Colorectal cancer (CRC) is a multicomponent disease and the second most frequent root of cancer-related deaths globally. Linagliptin is a dipeptidyl peptidase-4 (DPP-4) inhibitor. It has been repurposed in recent experimental studies due to its marked anti-inflammatory activities. This study aimed to evaluate the ameliorative role of linagliptin in 1,2-dimethylhydrazine (DMH)-induced CRC via modulation of NFAT-mediated IL-6 and JAK2/STAT3/NF-κB signaling pathways. CRC model has been successfully established via a dose equal 40 mg/kg two times a week of DMH for 8-week duration. Twenty-four Wistar rats were segregated into three groups of eight rats each; normal control, DMH-induced CRC and DMH + linagliptin (10 mg/kg; p.o). Linagliptin attenuated DMH-induced oxidative stress by restoring the declined levels of some antioxidant enzymes.
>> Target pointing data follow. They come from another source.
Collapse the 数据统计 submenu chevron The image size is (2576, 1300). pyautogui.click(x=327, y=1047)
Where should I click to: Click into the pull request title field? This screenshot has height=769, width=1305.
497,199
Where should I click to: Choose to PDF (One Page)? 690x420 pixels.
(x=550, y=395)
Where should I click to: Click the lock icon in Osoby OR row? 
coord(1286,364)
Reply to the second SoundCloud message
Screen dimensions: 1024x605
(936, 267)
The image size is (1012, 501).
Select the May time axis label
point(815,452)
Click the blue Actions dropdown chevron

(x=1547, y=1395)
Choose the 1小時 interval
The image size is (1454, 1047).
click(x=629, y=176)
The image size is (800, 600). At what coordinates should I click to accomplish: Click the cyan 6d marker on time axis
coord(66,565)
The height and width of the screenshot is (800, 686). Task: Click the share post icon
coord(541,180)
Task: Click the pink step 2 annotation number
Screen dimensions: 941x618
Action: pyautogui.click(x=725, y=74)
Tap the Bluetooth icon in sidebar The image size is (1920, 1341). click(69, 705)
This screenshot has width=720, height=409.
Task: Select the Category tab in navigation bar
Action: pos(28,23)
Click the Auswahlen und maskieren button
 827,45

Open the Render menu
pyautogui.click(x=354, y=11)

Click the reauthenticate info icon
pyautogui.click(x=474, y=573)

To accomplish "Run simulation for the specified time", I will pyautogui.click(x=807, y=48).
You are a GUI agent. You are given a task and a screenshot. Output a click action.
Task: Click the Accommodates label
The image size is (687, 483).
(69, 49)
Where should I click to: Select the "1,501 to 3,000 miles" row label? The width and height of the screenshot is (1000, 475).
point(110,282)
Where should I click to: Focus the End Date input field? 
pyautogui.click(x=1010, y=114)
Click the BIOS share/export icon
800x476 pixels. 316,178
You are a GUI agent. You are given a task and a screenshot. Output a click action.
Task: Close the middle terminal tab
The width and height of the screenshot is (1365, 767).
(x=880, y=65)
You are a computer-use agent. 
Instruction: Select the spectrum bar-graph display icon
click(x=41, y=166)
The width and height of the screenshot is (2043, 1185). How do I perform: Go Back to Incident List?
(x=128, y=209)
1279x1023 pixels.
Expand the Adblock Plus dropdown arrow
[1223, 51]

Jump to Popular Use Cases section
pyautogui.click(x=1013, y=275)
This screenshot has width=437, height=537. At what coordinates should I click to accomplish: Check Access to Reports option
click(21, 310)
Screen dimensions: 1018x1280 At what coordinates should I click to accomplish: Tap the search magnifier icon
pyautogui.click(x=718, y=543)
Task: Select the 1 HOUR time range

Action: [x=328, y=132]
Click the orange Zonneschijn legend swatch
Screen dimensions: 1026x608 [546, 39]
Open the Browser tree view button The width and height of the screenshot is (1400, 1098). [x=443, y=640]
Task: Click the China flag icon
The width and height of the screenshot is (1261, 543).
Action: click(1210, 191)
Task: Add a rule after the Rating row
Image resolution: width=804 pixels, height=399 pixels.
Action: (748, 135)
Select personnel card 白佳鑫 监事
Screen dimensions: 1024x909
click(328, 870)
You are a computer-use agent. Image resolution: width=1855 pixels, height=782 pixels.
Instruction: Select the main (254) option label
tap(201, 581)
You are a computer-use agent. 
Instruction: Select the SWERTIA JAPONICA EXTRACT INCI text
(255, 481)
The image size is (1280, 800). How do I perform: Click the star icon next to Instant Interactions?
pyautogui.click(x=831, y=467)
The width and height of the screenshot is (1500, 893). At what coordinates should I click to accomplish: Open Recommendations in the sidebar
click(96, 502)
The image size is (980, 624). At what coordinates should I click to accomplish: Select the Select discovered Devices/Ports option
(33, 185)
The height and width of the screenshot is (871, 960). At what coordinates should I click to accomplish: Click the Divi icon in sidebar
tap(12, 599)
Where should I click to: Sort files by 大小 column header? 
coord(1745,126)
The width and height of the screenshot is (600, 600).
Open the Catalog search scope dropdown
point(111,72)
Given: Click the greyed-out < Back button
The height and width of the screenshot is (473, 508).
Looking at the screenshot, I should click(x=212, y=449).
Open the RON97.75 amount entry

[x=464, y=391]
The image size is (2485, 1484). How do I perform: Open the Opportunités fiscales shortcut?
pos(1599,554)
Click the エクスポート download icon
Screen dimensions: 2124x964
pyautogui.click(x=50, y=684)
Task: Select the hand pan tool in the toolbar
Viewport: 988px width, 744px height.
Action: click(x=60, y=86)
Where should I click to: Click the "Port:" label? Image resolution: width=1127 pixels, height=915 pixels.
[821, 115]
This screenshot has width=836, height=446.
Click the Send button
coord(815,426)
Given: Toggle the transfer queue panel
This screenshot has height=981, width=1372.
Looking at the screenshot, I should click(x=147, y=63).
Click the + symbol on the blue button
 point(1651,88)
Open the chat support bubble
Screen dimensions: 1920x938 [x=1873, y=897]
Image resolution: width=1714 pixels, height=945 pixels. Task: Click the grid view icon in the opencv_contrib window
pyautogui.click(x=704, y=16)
Linagliptin suppressed the elevated nuclear factor kappa B (NF-κB) induced by DMH which is highlighted using immunohistochemistry analysis. The anti-inflammatory role of linagliptin has been fortified by the decline in nuclear factor of activated T-cells (NFAT) mRNA expression level along with the reduction in vascular endothelial growth factor (VEGF), interlukin-6 (IL-6) and cyclooxygenase-2 (COX-2) levels. Linagliptin mitigate the protein expression of DMH-activated oncogenic janus-activated kinase/signal transducers and activators of transcription (JAK2/STAT3). Linagliptin exerted a proapoptotic effect to tumor cells manifested by a remarkable decline in B-cell lymphoma 2 (Bcl-2) and a significant elevation in Bcl-2-associated X protein (Bax) expression levels. The histopathological analysis revealed that linagliptin has inhibitory potential against the DMH induced dysplastic aberrant crypt foci (ACF) and adenocarcinoma. Linagliptin ameliorated CRC by modulating NFAT-mediated IL-6 with JAK2/STAT3/NF-κB signaling cascades.